Pro-Hamas Cybergang Develops New and Complex Infection Tactic

image provided by pixabay

This post is also available in: עברית (Hebrew)

This threat actor is now using an infection chain based on delivering a new initial access downloader dubbed IronWind, as was observed by cybersecurity company Proofpoint.

The Gaza Cybergang, also known as TA402, Molerats, Frankenstein, and Write, has reportedly evolved in its tactics targeting Israel and other West Asian and North African government entities and is currently operating in the interest of the Palestinian Territories. The gang has recently acquired the “IronWind” initial access downloader, which is used to download shellcodes to infected systems. They have also adjusted their delivery methods to using XLL and RAR file attachments in their phishing campaigns, instead of the previously used Dropbox links.

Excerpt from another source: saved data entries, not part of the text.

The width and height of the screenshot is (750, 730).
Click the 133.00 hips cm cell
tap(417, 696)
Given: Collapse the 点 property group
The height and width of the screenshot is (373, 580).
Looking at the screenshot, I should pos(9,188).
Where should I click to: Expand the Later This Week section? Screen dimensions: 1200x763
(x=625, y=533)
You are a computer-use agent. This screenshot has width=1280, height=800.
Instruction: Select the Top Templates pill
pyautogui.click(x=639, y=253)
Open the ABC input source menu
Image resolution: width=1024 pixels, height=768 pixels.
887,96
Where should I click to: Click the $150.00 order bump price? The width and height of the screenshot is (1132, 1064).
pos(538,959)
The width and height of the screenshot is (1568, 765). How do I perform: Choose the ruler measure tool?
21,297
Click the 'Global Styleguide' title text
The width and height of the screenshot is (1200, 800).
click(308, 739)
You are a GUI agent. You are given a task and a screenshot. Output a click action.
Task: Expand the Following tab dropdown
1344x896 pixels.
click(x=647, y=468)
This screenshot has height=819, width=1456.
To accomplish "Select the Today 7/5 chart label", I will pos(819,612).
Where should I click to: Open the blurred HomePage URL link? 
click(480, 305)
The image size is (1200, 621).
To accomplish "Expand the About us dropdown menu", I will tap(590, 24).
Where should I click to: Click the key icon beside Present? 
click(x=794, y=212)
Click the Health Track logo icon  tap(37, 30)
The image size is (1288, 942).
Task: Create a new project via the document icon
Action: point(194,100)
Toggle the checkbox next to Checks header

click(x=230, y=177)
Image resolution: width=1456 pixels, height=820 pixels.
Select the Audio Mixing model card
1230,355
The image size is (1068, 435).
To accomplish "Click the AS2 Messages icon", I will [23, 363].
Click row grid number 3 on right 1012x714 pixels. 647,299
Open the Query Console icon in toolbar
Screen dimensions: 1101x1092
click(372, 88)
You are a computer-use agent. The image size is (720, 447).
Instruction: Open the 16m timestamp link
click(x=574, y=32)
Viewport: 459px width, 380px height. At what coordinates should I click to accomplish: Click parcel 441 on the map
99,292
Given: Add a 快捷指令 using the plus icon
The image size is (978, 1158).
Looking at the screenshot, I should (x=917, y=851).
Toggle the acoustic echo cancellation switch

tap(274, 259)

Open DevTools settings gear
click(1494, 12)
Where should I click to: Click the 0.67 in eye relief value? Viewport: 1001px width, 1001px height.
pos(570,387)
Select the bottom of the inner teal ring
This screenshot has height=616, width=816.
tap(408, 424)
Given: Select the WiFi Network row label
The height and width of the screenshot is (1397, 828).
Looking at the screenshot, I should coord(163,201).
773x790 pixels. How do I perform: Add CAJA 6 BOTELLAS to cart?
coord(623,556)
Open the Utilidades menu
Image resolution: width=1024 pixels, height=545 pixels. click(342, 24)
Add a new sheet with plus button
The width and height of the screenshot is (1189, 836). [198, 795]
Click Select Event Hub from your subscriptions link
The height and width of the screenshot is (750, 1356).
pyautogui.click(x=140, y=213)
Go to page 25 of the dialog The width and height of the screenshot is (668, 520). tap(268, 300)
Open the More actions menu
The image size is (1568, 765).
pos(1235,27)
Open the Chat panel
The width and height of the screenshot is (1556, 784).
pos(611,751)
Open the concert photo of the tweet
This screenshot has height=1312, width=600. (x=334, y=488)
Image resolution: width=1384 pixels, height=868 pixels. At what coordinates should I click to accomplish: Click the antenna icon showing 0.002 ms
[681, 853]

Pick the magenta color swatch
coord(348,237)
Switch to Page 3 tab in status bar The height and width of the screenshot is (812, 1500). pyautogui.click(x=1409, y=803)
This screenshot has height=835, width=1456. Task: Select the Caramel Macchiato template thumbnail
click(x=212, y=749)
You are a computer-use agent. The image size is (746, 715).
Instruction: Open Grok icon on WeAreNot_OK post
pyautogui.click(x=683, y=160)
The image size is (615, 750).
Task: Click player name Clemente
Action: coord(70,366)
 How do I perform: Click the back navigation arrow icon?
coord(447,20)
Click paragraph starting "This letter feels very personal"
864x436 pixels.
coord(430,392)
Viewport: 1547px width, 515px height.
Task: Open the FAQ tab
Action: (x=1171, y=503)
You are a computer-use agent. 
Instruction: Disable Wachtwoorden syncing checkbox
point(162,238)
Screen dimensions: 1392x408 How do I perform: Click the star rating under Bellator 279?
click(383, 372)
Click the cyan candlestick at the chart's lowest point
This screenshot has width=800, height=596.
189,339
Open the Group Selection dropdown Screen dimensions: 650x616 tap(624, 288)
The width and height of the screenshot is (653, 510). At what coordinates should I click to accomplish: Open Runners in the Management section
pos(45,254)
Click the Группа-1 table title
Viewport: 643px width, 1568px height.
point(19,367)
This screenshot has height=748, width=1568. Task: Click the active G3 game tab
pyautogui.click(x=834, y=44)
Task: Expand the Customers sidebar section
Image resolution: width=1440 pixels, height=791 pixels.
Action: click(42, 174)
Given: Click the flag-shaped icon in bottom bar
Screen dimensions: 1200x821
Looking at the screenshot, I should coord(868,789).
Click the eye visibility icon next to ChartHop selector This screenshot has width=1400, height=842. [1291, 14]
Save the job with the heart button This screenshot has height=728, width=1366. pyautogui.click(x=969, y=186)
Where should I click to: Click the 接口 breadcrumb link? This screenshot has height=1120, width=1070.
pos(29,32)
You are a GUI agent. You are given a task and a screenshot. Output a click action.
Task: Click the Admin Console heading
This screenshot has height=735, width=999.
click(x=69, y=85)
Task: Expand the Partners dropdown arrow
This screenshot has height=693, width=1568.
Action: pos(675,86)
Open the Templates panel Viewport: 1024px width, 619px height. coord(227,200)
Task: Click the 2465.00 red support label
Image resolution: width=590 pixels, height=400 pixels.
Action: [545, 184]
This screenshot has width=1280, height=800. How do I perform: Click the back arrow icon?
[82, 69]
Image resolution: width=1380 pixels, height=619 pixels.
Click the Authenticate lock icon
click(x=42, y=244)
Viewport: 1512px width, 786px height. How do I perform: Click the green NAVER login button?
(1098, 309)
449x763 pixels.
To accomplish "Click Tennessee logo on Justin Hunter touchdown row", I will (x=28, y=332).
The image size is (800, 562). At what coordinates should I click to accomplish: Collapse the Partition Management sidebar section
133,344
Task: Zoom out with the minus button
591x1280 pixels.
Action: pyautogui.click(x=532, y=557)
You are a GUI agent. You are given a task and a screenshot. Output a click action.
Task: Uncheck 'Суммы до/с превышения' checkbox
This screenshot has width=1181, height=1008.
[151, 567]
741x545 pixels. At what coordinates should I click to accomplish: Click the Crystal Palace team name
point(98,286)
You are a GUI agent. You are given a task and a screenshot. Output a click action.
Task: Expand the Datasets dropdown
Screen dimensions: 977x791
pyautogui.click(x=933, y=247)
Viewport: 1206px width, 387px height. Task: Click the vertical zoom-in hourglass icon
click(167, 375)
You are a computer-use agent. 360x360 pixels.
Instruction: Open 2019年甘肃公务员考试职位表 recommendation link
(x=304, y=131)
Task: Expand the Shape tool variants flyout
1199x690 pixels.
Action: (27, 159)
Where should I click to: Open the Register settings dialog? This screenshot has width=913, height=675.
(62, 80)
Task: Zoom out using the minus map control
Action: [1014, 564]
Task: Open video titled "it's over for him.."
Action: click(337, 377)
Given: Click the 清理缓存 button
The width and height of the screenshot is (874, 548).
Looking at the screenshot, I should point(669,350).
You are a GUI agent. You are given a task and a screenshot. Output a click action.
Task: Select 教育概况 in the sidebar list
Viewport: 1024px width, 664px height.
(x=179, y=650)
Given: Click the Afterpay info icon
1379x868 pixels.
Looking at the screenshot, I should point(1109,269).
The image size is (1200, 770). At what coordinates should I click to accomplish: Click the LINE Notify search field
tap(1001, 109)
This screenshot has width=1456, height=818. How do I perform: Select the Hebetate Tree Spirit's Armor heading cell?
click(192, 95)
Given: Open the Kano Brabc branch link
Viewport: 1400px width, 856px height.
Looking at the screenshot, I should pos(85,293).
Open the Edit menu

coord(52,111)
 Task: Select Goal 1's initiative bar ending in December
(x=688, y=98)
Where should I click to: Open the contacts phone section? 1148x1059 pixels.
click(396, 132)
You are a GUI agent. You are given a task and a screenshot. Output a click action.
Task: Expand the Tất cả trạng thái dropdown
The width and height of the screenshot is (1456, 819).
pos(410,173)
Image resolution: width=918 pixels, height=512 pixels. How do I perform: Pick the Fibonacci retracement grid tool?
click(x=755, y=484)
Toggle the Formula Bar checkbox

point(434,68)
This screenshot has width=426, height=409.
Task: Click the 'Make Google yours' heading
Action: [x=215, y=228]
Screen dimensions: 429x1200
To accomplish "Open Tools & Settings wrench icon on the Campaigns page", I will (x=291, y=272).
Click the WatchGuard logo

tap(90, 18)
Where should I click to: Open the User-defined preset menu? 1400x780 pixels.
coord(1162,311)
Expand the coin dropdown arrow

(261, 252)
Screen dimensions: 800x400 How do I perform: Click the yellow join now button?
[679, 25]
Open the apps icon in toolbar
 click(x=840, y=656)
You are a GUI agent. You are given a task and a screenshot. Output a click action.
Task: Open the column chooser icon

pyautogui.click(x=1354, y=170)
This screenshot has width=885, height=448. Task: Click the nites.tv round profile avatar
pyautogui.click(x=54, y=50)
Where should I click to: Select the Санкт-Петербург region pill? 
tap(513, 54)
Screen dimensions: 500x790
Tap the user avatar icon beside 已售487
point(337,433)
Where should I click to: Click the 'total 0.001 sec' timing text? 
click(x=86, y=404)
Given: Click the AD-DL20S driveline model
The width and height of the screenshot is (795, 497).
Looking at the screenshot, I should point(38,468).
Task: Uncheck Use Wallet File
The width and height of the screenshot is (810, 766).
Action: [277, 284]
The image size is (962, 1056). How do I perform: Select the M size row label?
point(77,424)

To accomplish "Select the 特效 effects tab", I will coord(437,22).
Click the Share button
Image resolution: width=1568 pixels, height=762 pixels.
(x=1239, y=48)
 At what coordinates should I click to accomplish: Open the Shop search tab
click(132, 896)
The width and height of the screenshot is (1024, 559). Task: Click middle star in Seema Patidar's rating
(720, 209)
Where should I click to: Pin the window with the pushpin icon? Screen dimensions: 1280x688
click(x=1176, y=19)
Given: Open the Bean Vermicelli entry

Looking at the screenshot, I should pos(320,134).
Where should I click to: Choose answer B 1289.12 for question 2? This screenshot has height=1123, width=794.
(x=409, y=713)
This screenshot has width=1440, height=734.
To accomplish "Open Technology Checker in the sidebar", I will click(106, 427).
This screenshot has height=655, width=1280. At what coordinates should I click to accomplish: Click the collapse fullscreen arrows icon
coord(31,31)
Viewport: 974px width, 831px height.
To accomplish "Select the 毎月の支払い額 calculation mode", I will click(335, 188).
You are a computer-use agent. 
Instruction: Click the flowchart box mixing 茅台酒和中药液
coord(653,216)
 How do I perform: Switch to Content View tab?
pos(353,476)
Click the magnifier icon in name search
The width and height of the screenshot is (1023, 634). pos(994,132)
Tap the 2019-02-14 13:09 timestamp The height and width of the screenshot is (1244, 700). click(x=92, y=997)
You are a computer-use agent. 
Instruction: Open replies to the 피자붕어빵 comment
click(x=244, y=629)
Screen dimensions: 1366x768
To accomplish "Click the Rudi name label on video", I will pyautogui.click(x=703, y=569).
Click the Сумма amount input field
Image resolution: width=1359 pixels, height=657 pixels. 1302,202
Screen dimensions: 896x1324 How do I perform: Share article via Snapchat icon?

Proofpoint researchers have been tracking the group since 2020, and report that the infection chain is very complex. Ever since July 2023, the gang used variations of Dropbox links, XLL file attachments, and RAR file attachments to make users download multifunctional malware.

Nevertheless, despite the current conflict in the region, Proofpoint hasn’t observed any changes in TA402 targeting or seen any indications that their goals are changing.

According to Cybernews, TA402 has recently engaged in a phishing campaign using a compromised Ministry of Foreign Affairs email account to target West Asian government entities. The emails reportedly used economic-themed social engineering lures and delivered malicious links or files containing macros that installed three files, including the IronWind.

The IronWind files then start communicating with the control and command server that provides shellcode for the third stage of infection, which Proofpoint’s analysis showed served as a multipurpose loader.

The researchers explained that TA402 makes its detection more difficult by using geofencing techniques. Even with the more elaborate infection chains, the group includes URLs that redirect to decoy documents hosted on legitimate document hosting platforms, if the geofencing is not bypassed.

Proofpoint researchers assess that TA402 operates in support of Palestinian espionage objectives with a focus on intelligence collection, and warn that the cybergang remains persistent and innovative, routinely retooling its attack methods and malware.